HIGH SCHOOL NORMALITY contains strong language and some themes not suitable for audiences under 17. Viewer discretion is advised.

Sunday, April 25, 2010

Don't Panic

"What's going on?"
"My father's dead."

"How--how did he die?"
"We assume it was suicide. We heard a gunshot and when we broke into his apartment he was just lying here, the gun next to his body, surrounded by blood."

"Mark? Is that you?"
"Yeah, it's me."
"And me."
"And me."
"Holy shit!"

"I thought you were going to save the jewelery box."
"Well, these watches and necklaces and rings don't belong to me, and they don't belong to that damn landlord. They belong to Cal, so I figured that if I bury them, then they'll be with their rightful owner."

"Wow, I can't believe you're breaking up with me."
"I just don't know if I can handle a relationship right now."

It was the warmest welcome I had ever received.

"Hey kiddo! Miss me?"
"I missed you too! Hey, why don't you go up and get the toy box out and I'll be up in a minute."

As my half-sister, Maya, ran upstairs to get the Hot Wheels going, my mom approached me in a slightly less warm way.

"Hi Mom."
"Hello, David."

There was no hug, not even a handshake. Just a look of disappointment.

"Now, I understand why you felt the need to go pay respect at your father's grave, but what I don't understand is why you went the entire trip without calling us."

Well, that's one way to be welcomed home.

"Mom, I--"
"Do you know how worried we were? We didn't know if you were hurt or sick or dead. We didn't have any idea when you would be home, and then you just show up and expect us all to forgive you?"
"Forgive me?"
"For walking out on this family just like your father did."

Okay, ouch.

"You know what, I just flew 8,000 miles to bury my father. I am tired, and my back is killing me because I sat in Coach for 17 hours. I'm going upstairs and playing with my sister who is actually happy to see me, and I will just see you later."

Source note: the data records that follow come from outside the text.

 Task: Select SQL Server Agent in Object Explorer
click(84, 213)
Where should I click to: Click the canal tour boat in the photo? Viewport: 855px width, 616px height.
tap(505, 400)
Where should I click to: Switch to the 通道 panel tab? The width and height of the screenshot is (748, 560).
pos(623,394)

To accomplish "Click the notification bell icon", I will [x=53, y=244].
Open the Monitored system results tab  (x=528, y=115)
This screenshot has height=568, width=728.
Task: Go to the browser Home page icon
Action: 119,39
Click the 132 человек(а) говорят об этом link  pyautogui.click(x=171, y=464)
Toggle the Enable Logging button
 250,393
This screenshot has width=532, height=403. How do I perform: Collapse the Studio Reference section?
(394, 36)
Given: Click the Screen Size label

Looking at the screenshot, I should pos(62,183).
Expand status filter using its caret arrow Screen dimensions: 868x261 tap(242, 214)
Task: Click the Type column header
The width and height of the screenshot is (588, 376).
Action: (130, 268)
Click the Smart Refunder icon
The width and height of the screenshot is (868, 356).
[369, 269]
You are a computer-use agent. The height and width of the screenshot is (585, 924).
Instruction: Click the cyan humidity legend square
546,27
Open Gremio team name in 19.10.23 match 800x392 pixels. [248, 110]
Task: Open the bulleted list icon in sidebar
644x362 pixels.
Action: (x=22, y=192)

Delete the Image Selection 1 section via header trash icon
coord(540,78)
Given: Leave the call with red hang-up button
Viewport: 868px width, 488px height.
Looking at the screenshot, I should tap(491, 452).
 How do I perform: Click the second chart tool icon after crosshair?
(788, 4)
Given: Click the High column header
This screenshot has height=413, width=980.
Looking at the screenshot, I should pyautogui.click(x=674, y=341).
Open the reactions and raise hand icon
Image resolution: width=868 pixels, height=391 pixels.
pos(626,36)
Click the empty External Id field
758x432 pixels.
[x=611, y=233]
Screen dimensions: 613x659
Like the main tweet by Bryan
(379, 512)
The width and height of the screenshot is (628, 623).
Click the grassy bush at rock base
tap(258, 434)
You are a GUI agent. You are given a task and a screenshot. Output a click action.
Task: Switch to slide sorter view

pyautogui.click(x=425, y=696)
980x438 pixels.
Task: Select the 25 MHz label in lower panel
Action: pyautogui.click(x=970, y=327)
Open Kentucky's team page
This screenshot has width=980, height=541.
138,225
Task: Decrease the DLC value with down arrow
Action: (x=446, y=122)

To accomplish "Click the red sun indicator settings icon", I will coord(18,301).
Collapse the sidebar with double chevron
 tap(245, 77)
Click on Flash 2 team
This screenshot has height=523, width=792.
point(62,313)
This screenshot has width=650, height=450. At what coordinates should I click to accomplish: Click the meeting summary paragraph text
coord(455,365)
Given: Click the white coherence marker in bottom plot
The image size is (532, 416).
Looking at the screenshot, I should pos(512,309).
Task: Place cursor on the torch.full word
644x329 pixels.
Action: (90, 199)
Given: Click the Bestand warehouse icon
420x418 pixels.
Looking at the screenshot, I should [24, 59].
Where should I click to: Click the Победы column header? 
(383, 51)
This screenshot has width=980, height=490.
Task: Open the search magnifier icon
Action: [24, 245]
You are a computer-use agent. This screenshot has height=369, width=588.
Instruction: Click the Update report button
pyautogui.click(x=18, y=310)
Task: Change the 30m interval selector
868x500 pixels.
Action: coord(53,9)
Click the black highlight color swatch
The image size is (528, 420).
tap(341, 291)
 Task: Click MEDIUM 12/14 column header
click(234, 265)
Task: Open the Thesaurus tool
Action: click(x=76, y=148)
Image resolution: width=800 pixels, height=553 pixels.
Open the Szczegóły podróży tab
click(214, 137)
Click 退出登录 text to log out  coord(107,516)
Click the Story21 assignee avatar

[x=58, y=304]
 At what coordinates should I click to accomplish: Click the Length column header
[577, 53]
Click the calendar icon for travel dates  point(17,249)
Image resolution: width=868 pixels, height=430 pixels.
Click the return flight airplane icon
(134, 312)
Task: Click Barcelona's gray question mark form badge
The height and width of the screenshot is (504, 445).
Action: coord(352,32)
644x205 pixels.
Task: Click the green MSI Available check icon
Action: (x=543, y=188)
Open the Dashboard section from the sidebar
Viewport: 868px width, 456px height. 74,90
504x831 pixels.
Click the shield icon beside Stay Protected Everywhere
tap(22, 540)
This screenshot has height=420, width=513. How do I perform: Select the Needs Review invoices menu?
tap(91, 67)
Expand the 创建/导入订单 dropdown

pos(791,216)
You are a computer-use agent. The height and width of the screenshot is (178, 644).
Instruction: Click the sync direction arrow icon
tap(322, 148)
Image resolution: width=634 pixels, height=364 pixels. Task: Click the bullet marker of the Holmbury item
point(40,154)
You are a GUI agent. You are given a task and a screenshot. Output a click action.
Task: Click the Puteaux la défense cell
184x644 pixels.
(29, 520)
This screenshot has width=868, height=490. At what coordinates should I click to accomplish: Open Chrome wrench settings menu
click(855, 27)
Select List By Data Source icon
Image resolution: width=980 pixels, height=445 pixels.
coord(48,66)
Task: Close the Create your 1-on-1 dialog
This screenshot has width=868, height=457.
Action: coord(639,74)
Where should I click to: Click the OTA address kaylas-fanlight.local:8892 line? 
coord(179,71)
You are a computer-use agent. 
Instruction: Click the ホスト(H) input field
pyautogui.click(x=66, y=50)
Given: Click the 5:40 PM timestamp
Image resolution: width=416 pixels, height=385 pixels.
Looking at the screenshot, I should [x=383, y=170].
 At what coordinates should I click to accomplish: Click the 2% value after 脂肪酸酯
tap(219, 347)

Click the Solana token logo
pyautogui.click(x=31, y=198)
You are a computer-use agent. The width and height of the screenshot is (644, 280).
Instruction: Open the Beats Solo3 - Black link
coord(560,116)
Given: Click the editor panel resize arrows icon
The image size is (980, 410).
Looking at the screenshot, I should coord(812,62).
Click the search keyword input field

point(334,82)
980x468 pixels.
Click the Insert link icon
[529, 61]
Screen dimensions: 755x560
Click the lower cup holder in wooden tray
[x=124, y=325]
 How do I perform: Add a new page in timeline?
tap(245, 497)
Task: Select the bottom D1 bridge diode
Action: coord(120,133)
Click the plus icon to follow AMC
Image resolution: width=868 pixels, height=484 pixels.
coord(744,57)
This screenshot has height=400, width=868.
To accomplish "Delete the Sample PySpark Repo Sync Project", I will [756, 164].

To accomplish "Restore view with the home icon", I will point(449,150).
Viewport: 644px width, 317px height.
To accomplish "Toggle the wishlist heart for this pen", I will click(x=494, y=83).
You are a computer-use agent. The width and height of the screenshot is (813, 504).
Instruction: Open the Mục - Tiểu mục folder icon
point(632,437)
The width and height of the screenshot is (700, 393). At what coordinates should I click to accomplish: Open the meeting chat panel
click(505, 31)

My mom said nothing as I walked up the stairs toward my room.

My name is David, and I'm a normal high school student.
And just like any normal person, I didn't like being bombarded after a long journey.

While Maya and I began building tracks for the Hot Wheels cars to speed through, Aaron Stanwick, Mark Adams, and Michael Florence all returned to their own homes. It had been nice to share some of my time in Israel with my three best friends, who used Mark's mom's boyfriend's credit card to surprise me. But, especially only being there for a couple of days, the time difference was taxing on them.

"Mom, I can't go to the youth activity tonight! I'm too tired!"

"How do you expect me to do the dishes when I can't even keep my eyes open?"

"Mal, I can't handle phone sex right now! I'll call you tomorrow!"

It had been a difficult trip for all of us, but for me, it was much more than the time difference. While I was away, not only did I bury my father, but I also got dumped, evicted, and sexually harrassed by my father's really hot neighbor (in retrospect, the sexual harrassment wasn't that bad, but it made me very uncomfortable). I was looking forward to coming home and just relxing, but I knew that there would be no relaxing, especially once I went back to school.

It was late March, and Spring Break was nearing its end. Senioritis was at its peak, and my recent loss would not make it any easier.

The drive to school on that Monday was silent; Coldplay's Viva la Vida album was faintly audible, but neither Jake nor I attempted conversation. My brother and I had drifted so far apart that sometimes I didn't even know who he was. He had begun wearing eyeliner as well as an array of really gaudy scarves from Hot Topic. I never saw him at school, so I had no idea who he hung out with, but they couldn't be good people if they were influencing him to act the way that he was.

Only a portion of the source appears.